President Saakashvili said on March 16 that fight for freedom in Belarus means “fight for freedom on entire post-Soviet space.”
“Georgia is in the middle of a huge battle… There is an imperial space – and this is not just an abstract one, this is very concrete one, these are people who do not let us in Abkhazia, who stir up tensions in Tskhinvali [South Ossetia]… and this empire is in Belarus and in some other post-Soviet republics,” Saakashvili said at a news conference.
“So fight for freedom in Belarus is a fight for freedom on entire post-Soviet space. It is fight for freedom in Abkhazia, it was fight for freedom in Tbilisi, it was fight for freedom in Batumi [Adjara Autonomous Republic]. The very same people who hysterically try to stir up tensions in Georgia, at the same time spare no efforts to maintain dictatorial regime, which is currently in Belarus. So when I am asked why it matters for you what will happen in Belarus, I respond, that those values [of freedom] are very important for us. Recently I have seen a picture in one of the magazines depicting a young man in Minks, who is being beaten and who hold the Georgian five-cross [national] flag. The Georgian flag has emerged as a symbol of freedom. We will never say no to these values, because these values mean for us unification,” the Georgian President stated.
“I am sure that this issue [of Belarus] will end by final liberation of [the Belarus] people and by final unification of Europe. We said for several times that new wave of liberation of Europe which was launched by the Rose Revolution will further continue and this process will spread to Belarus,” Saakashvili said.
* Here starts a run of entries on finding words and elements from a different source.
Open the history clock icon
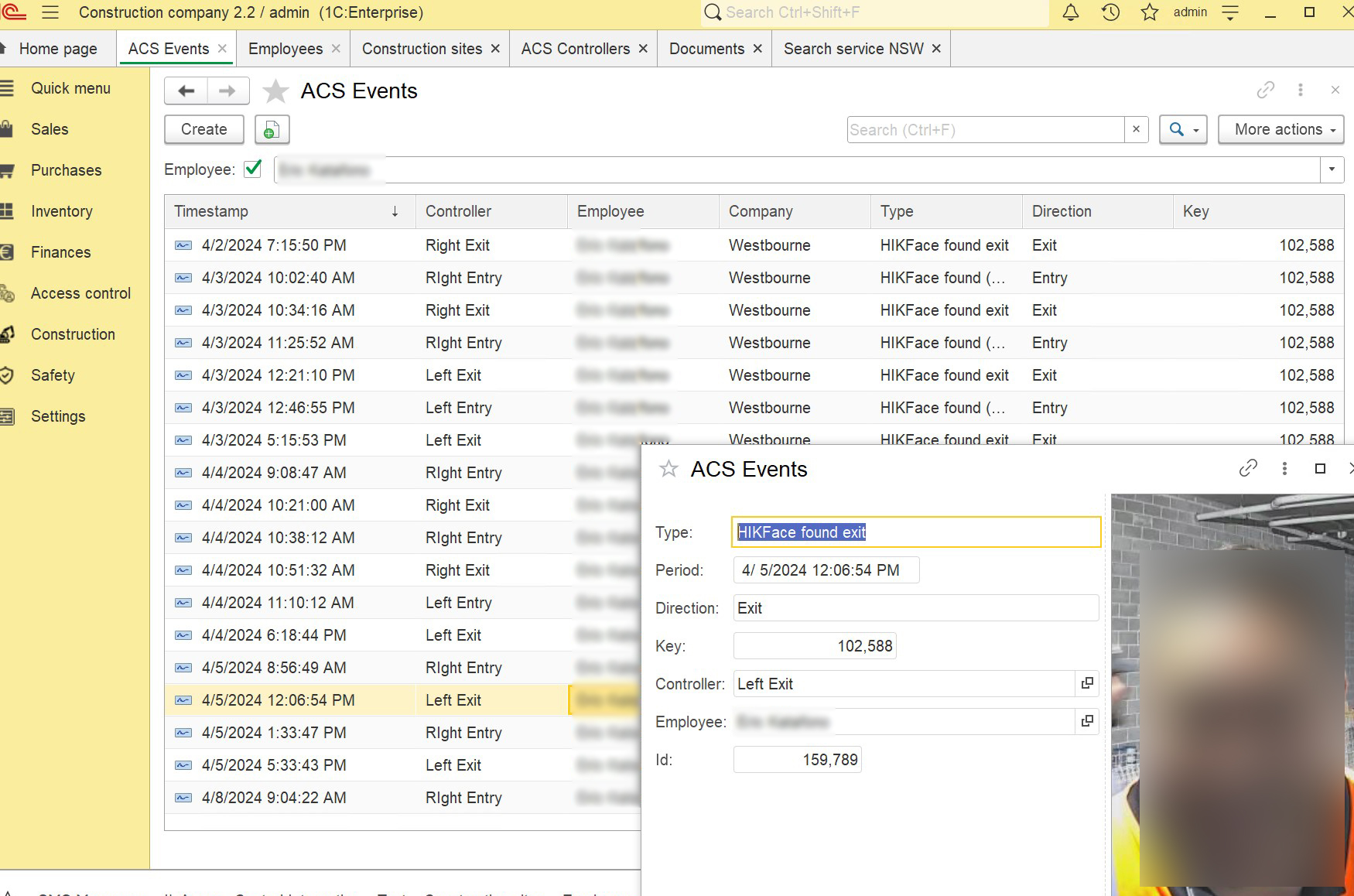The width and height of the screenshot is (1354, 896). pyautogui.click(x=1110, y=12)
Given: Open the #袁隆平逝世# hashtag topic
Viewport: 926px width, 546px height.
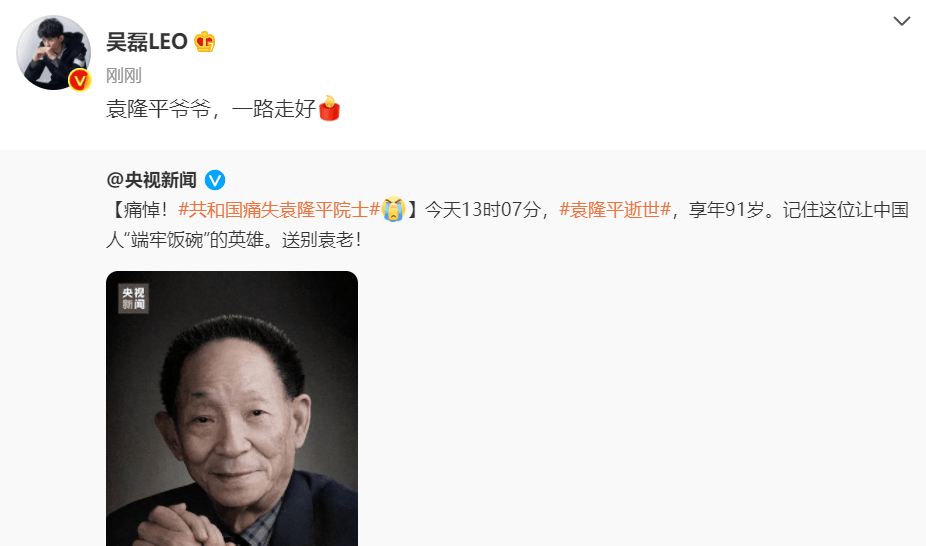Looking at the screenshot, I should pyautogui.click(x=615, y=210).
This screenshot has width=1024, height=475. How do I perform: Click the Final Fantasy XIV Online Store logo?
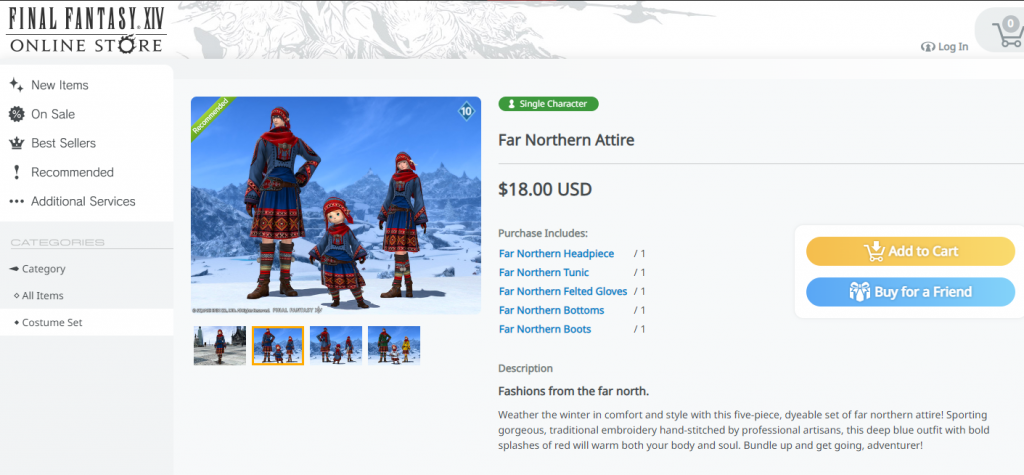[x=86, y=30]
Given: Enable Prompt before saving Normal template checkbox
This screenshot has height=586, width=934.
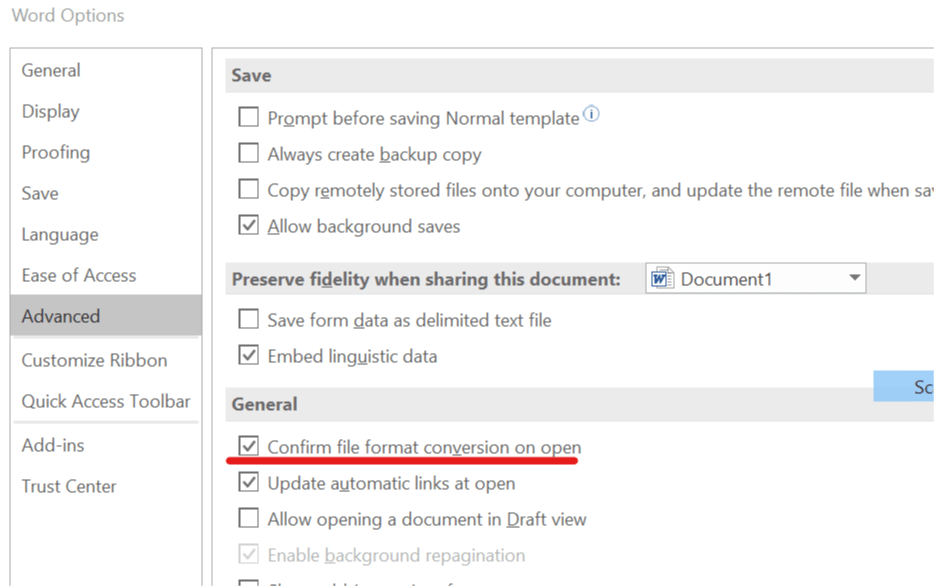Looking at the screenshot, I should pos(248,117).
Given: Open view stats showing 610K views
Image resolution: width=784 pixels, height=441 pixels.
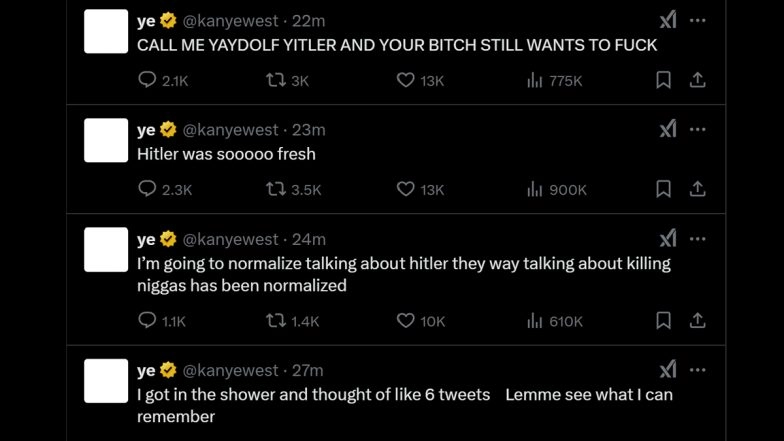Looking at the screenshot, I should click(x=535, y=321).
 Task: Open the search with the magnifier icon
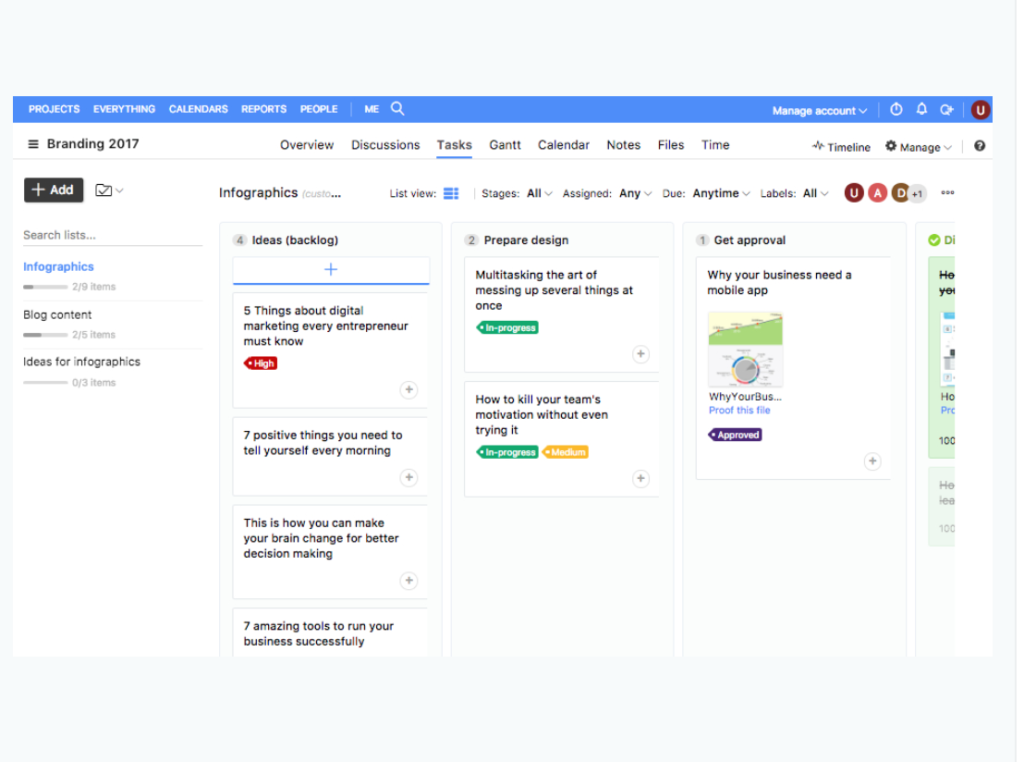(397, 109)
Meanwhile a group of eight Georgian parliamentarians who arrived in Minsk on March 16 to monitor March 19 presidential election under the aegis of the OSCE election observer mission are reportedly still held in the airport for unknown reasons, according to the Georgian media sources. MP Givi Targamadze, the Chairman of the Parliamentary Committee for Defense and Security said that the Georgian MPs will apparently be deported from Belarus.
The Georgian Foreign Ministry has already expressed protest regarding this incident and demanded on March 16 from the Belarus authorities “give the group of Georgian parliamentarians the possibility to carry out monitoring mission under the OSCE aegis.”
The Foreign Ministry has also denied as unfounded and libelous accusations made by the Belarus security service – KGB on March 16. The Belarus KGB disseminated footage of interrogation of a young man who, according to the KGB was suspected in an attempt to carry out terrorist acts in Minks. He says that a group of saboteurs underwent training in Georgia.
The Georgian Foreign Ministry said that this accusation was as an attempt of the Belarus authorities “to shift focus to other issues in pursuit of their aim to disguise undemocratic processes and non-transparent pre-election campaign ongoing in their country.”